• [WRITTEN INSTRUCTION]: Please write out every one of the lines below, character for character.

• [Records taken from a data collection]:

▬▬▬

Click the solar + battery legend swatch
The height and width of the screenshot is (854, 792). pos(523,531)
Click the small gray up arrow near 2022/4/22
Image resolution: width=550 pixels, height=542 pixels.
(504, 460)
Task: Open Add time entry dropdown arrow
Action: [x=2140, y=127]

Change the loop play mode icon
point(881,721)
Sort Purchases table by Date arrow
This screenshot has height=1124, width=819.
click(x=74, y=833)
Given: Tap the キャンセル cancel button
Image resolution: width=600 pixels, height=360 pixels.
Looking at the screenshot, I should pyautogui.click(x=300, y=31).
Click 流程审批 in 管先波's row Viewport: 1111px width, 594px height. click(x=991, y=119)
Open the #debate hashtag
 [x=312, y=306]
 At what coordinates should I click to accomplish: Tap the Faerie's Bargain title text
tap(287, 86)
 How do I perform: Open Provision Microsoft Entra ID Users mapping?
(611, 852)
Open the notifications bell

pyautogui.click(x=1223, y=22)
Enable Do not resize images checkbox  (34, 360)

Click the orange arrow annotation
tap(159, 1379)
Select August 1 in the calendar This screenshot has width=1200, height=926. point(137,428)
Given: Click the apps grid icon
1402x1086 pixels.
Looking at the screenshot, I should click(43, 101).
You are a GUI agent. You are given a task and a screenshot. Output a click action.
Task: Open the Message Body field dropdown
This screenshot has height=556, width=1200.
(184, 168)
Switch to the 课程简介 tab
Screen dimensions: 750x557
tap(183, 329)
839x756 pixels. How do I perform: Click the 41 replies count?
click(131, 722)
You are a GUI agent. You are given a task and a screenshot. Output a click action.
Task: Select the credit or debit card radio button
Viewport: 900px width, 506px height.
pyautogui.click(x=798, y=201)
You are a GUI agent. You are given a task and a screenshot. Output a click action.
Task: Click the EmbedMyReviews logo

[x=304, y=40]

▬▬▬

• [CORRECT OUTPUT]:
Click the solar + battery legend swatch
The height and width of the screenshot is (854, 792). pos(523,531)
Click the small gray up arrow near 2022/4/22
Image resolution: width=550 pixels, height=542 pixels.
(504, 460)
Task: Open Add time entry dropdown arrow
Action: [x=2140, y=127]

Change the loop play mode icon
point(881,721)
Sort Purchases table by Date arrow
This screenshot has height=1124, width=819.
click(x=74, y=833)
Given: Tap the キャンセル cancel button
Image resolution: width=600 pixels, height=360 pixels.
Looking at the screenshot, I should pyautogui.click(x=300, y=31).
Click 流程审批 in 管先波's row Viewport: 1111px width, 594px height. click(x=991, y=119)
Open the #debate hashtag
 [x=312, y=306]
 At what coordinates should I click to accomplish: Tap the Faerie's Bargain title text
tap(287, 86)
 How do I perform: Open Provision Microsoft Entra ID Users mapping?
(611, 852)
Open the notifications bell

pyautogui.click(x=1223, y=22)
Enable Do not resize images checkbox  (34, 360)

Click the orange arrow annotation
tap(159, 1379)
Select August 1 in the calendar This screenshot has width=1200, height=926. point(137,428)
Given: Click the apps grid icon
1402x1086 pixels.
Looking at the screenshot, I should click(43, 101).
You are a GUI agent. You are given a task and a screenshot. Output a click action.
Task: Open the Message Body field dropdown
This screenshot has height=556, width=1200.
(184, 168)
Switch to the 课程简介 tab
Screen dimensions: 750x557
tap(183, 329)
839x756 pixels. How do I perform: Click the 41 replies count?
click(131, 722)
You are a GUI agent. You are given a task and a screenshot. Output a click action.
Task: Select the credit or debit card radio button
Viewport: 900px width, 506px height.
pyautogui.click(x=798, y=201)
You are a GUI agent. You are given a task and a screenshot. Output a click action.
Task: Click the EmbedMyReviews logo

[x=304, y=40]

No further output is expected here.